Moi ? Pour obtenir ce que je pense m’être dû, je n’ai ni patience, ni longueur de vue. Mon éternel syndrome de la bonne élève, traîné depuis les bancs de l’école et les premières vexations familiales. Différent du complexe de l’imposteur avec lequel on le confond parfois - le podcast et le test de Jenny Chammas sont assez éclairants à ce sujet - il est lié tout entier à cette idée de mérite, que j’espère toujours voir récompensé.

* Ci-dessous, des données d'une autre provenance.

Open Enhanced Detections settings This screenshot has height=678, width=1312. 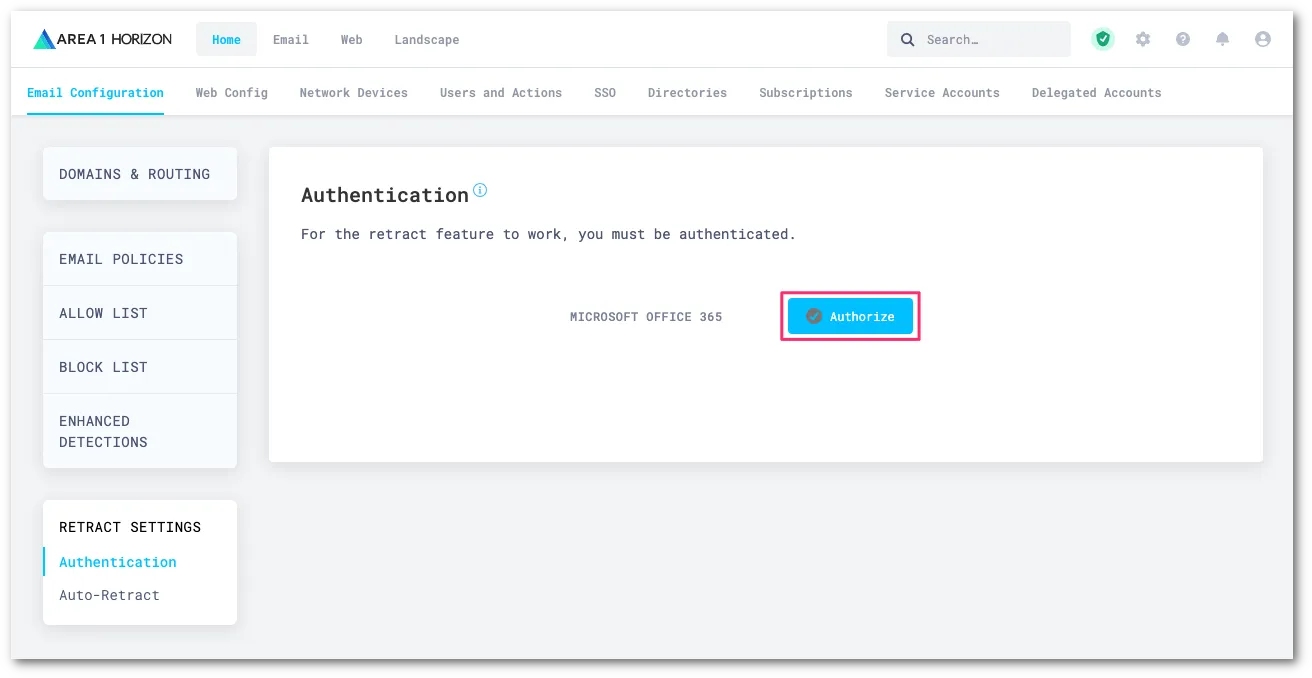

Si j’ai tout fait dans les règles de l’art, été claire, raisonnable, je dois avoir gain de cause. Alors quand on n’entend pas une demande que j’estime légitime, mon compteur s’affole. Tout de suite, je ressens un préjudice. Et rumine ma frustration, ou empoigne mon clavier en mode colère froide. Me résignant... ou attaquant, au lieu d’avancer mes pions calmement.

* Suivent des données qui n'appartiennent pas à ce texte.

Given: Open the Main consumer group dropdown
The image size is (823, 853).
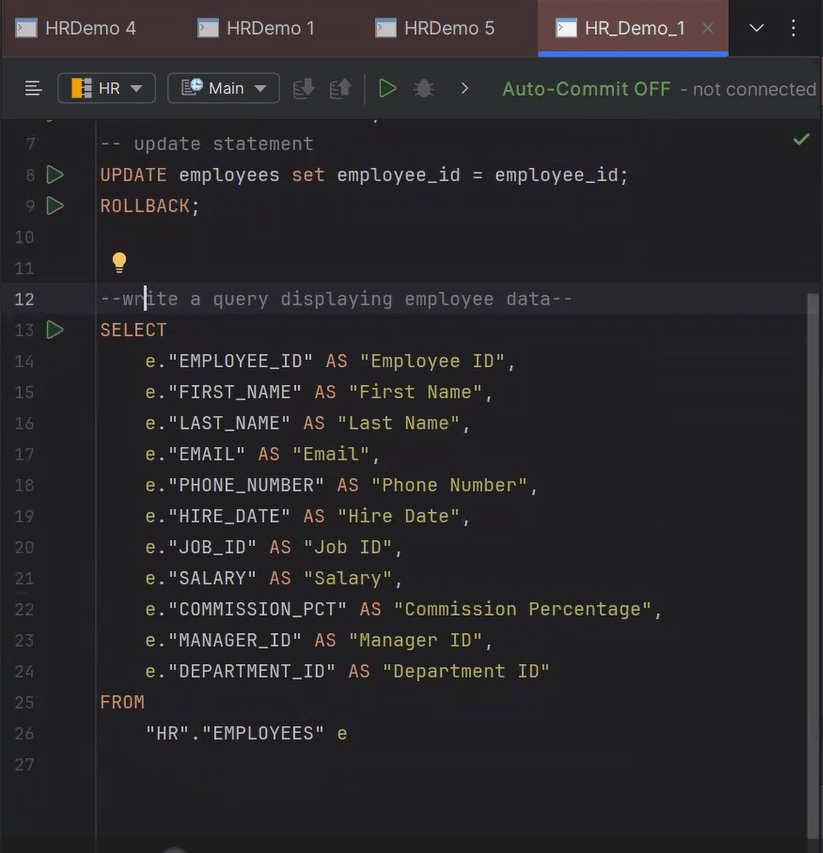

Moralité ? Je n’ai jamais un coup d’avance, ne sais pas manier mes interlocuteurs en douceur à mon profit. Comme si je m’étais jetée dans la jungle de l’existence nue et désarmée. Qu’il faille transiger, prendre du recul, fixer ma propre valeur au risque qu’elle ne fasse pas l’unanimité, et me voilà démunie. Paralysée par l’enjeu, par cet ego chiffonné qui prend encore tant de place. De peur de déplaire et qu’on puisse me suggérer que je n’ai pas « mérité » ce que je demande. Négocier, parlementer, c'est être plus serein et joueur que je ne le suis. C'est faire preuve d'agilité intellectuelle et émotionnelle. Avancer en terrain aussi instable me renvoie à des peurs primales que j'ai identifiées depuis un moment déjà. Mais analyser une insécurité et agir en conséquence sont deux démarches tout à fait hermétiques. On peut avoir tout compris à ses schémas de conduite et échouer à les dépasser.  Assumer d'en être encore là, ça peut être charmant à 30 ans. Un peu moins dix ans plus tard.  À bientôt 41 ans, je commence à trouver le temps long et ce fonctionnement binaire, épidermique, un peu encombrant. Y compris en famille, où je peux vriller très rapidement. Généralement en haussant le ton (un euphémisme) quand les choses ne vont pas dans le bon sens. Et en entendant mon aînée morigéner sa petite soeur, je pense avec effroi à l’exemple que je donne.  Il n'est pas que mauvais, heureusement. L'absence de calcul a un ou deux avantages. En amitié, que j'ai rares et riches, en projets créatifs, les plus passionnants qui soient.  Quand tout va bien, je ne compte pas mes heures.  Quand rien ne va plus, je ne sais pas faire semblant.  Mon baromètre d'inconfort, lui, est d'une fiabilité à toute épreuve.